Crise à l'école Éric-Tabarly : un climat d'instabilité dénoncé par les parents
Une profonde inquiétude s'est installée à l'école élémentaire Éric-Tabarly, située au Taillan-Médoc. Des parents d'élèves dénoncent avec vigueur un climat d'instabilité persistant qui affecte gravement le bon déroulement des enseignements et la sérénité de l'établissement.
Des perturbations quotidiennes depuis deux ans
Sylvain Carbonnet, parent d'un élève en classe de CP/CE1, témoigne avec amertume : « Le problème fondamental réside dans le fait que, depuis au moins deux années complètes, plusieurs élèves perturbent systématiquement et quotidiennement les cours. » Selon ses déclarations, plusieurs classes seraient concernées par ces désordres répétés.
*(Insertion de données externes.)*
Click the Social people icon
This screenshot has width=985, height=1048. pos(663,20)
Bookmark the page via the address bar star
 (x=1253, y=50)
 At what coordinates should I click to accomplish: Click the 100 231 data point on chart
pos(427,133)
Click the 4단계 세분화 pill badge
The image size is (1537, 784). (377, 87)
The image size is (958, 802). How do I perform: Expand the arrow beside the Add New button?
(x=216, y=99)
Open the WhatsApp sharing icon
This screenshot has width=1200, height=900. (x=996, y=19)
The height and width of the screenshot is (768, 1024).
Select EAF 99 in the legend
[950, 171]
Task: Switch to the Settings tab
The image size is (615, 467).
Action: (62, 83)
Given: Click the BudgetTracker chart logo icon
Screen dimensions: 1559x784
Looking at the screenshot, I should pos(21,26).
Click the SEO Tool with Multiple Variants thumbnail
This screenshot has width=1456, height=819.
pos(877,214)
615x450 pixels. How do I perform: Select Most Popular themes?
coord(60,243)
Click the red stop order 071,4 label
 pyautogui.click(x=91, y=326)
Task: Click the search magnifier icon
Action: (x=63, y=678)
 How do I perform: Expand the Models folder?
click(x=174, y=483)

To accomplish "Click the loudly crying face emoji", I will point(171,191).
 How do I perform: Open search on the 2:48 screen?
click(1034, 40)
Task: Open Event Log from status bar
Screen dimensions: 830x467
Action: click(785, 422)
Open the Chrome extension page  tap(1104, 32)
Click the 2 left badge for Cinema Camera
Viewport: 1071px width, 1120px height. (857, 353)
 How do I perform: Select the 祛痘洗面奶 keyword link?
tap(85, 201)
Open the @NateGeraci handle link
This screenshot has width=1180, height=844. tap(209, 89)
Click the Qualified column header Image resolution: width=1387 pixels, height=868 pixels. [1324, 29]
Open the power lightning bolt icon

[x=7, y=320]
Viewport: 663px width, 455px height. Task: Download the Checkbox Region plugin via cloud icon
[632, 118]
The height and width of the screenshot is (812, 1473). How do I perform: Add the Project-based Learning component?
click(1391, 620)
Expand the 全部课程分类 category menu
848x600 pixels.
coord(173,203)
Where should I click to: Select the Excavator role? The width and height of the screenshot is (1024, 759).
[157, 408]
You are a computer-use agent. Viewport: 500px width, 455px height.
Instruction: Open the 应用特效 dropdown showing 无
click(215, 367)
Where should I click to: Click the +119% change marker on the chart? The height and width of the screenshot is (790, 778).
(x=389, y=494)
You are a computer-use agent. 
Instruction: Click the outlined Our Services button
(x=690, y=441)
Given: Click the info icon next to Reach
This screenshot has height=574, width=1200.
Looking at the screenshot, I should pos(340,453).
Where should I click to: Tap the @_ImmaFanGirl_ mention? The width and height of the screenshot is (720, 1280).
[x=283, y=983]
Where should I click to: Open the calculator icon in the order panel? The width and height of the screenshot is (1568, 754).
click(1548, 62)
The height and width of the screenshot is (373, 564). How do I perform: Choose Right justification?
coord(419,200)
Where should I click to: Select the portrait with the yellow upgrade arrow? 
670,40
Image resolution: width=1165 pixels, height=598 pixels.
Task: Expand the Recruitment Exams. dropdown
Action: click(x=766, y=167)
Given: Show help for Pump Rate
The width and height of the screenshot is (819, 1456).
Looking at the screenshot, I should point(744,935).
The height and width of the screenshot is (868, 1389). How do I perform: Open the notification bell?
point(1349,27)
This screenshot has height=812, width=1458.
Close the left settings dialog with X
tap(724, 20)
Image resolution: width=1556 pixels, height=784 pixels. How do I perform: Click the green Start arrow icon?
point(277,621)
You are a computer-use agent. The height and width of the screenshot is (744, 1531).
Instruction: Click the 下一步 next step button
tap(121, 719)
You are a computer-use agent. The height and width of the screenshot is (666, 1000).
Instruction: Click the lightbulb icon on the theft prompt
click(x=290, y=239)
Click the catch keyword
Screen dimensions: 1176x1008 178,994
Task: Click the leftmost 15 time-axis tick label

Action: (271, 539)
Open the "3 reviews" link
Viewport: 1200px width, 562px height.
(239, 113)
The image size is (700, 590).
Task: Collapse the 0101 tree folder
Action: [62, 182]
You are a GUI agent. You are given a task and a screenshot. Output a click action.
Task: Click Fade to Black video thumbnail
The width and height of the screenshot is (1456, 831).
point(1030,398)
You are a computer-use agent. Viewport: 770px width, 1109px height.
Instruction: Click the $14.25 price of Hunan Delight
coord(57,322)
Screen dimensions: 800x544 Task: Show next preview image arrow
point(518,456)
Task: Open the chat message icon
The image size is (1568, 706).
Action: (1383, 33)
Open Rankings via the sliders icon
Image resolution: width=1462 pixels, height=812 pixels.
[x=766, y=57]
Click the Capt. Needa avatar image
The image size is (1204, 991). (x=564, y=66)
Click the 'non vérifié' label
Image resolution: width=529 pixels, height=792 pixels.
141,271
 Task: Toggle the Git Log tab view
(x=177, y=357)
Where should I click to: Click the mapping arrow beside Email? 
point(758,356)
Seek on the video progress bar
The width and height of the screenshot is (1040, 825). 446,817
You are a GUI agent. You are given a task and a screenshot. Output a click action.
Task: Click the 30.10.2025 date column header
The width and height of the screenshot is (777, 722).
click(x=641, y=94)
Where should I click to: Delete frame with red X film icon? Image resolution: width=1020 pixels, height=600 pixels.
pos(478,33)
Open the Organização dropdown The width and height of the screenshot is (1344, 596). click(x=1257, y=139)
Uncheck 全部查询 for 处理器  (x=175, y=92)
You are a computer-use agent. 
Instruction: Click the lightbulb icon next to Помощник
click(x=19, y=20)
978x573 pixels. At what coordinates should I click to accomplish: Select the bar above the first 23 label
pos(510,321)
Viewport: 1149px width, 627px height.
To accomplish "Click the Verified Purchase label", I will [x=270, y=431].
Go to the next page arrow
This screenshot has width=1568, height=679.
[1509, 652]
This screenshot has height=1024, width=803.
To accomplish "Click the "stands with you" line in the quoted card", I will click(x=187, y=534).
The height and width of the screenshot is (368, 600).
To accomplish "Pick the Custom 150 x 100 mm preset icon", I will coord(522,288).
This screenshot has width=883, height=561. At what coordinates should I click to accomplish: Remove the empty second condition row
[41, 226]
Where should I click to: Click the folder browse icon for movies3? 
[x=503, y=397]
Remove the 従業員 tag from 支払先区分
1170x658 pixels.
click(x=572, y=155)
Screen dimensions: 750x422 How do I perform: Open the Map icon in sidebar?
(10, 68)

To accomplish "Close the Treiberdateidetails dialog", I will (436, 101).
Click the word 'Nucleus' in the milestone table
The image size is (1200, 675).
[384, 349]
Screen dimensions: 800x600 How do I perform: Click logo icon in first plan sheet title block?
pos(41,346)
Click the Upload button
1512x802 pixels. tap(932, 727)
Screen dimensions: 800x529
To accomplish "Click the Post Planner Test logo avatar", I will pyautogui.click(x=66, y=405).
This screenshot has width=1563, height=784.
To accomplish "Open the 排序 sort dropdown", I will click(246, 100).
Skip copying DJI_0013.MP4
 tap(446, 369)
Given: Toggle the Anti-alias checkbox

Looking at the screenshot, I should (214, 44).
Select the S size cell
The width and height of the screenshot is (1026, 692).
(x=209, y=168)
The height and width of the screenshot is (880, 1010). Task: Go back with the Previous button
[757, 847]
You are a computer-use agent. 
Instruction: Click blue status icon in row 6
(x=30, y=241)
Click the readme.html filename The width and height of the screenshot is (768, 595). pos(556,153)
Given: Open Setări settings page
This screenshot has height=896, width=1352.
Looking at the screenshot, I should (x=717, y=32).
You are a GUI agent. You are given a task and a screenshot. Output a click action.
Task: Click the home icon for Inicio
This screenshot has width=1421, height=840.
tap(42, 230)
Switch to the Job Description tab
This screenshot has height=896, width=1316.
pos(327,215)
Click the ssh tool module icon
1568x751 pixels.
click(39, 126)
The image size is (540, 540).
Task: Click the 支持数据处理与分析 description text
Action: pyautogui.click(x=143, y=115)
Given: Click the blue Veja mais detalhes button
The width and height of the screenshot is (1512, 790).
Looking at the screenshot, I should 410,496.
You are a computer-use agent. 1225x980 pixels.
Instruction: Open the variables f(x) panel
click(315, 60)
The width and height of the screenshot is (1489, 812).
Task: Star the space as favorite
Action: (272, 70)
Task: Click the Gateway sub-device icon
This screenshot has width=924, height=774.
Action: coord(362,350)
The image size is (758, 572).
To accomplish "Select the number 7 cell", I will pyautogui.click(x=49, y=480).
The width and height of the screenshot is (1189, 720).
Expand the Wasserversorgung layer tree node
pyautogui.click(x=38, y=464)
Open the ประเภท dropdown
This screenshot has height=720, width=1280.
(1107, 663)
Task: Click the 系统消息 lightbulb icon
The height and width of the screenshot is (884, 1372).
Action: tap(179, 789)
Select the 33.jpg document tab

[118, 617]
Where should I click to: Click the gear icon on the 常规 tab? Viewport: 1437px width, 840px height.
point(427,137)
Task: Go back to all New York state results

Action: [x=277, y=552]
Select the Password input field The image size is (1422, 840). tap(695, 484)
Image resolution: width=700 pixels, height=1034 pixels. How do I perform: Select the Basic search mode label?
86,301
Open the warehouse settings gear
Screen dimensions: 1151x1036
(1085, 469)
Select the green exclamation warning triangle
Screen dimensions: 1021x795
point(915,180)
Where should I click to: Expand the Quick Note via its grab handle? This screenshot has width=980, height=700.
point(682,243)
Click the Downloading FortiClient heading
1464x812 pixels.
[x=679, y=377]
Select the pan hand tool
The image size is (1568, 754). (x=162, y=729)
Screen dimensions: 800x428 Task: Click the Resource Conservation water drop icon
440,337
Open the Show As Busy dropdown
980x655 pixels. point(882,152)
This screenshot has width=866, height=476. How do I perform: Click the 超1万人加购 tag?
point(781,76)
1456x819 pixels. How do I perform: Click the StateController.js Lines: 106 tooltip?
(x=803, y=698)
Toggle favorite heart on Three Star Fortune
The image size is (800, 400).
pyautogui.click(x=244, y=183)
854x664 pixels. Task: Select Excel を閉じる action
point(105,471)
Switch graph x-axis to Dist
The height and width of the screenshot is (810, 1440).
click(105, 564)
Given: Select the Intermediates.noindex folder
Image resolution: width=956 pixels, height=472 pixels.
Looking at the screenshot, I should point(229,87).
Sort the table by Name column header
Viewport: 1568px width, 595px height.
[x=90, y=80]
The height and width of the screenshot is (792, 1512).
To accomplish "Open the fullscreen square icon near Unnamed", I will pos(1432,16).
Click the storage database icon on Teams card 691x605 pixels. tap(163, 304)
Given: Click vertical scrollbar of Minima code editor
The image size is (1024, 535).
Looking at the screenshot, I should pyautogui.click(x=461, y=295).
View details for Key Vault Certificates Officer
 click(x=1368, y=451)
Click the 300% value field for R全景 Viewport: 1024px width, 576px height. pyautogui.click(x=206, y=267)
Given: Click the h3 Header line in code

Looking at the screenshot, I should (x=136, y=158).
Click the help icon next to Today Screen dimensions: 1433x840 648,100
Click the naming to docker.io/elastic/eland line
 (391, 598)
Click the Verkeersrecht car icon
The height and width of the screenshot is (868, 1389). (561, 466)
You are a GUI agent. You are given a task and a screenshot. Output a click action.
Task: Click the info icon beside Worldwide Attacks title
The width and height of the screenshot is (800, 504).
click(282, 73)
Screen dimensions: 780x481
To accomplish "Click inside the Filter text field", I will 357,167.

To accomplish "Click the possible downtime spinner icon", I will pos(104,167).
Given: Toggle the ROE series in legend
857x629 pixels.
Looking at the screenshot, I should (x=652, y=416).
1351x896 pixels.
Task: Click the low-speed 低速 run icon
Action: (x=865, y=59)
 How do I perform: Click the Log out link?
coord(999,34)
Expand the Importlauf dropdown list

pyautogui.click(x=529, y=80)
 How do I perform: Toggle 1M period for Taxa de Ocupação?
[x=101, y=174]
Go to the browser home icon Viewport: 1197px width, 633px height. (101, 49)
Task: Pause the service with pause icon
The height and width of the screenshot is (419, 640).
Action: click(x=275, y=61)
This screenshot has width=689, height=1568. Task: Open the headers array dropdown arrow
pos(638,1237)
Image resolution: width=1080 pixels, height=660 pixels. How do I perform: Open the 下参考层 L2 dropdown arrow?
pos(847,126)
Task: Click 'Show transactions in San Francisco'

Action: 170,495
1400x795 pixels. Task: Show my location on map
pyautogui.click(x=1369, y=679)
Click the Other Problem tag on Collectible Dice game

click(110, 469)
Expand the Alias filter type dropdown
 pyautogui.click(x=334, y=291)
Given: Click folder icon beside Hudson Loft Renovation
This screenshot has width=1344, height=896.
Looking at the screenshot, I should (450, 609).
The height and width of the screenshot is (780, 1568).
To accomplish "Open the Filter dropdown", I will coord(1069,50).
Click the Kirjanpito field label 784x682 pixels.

« Ces élèves ne respectent absolument pas les consignes données, ignorent l'autorité des enseignants et négligent les règles élémentaires de sécurité », poursuit-il avec gravité. La situation est devenue si tendue que de nombreux professeurs titulaires, épuisés par cette atmosphère délétère, ont été contraints de se mettre en arrêt maladie de manière régulière.
Conséquences dramatiques sur la scolarité
Vanina Baucher et Gwenaëlle Rosso, deux mères de famille directement impactées, constatent avec désarroi les répercussions sur leurs enfants : « Nous ne savons pas avec certitude si les enseignants bénéficient d'un soutien réel des autorités, mais force est de reconnaître que la situation se dégrade inexorablement. Chaque soir, nos enfants nous rapportent des histoires totalement invraisemblables. Le résultat est catastrophique : ils accumulent un retard considérable dans leur parcours scolaire. »
Ces parents se retrouvent dans l'obligation d'assurer, tant bien que mal, des leçons de rattrapage à domicile pour compenser les enseignements non dispensés. L'atmosphère de tension a même conduit à l'annulation d'activités pédagogiques essentielles, telles que les classes de découverte pour les élèves de CP, des séances de natation régulières et le traditionnel marché de Noël de l'école.
L'intervention des secours : la goutte d'eau
La situation a atteint un point critique le jeudi 19 mars, lorsque de nouveaux incidents graves ont nécessité l'intervention urgente des pompiers, du Samu et de la police municipale. Un élève en crise auteur aurait été à l'origine du déclenchement de ces secours et du départ précipité d'une institutrice de sa propre classe.
« Cet événement traumatisant a profondément choqué l'ensemble des enfants présents », confirme Sylvain Carbonnet, soulignant l'impact psychologique sur les jeunes élèves. Depuis le 23 mars, la directrice de l'établissement est également en arrêt, sans qu'aucun remplacement n'ait été effectué pour assurer ses fonctions de chef d'établissement.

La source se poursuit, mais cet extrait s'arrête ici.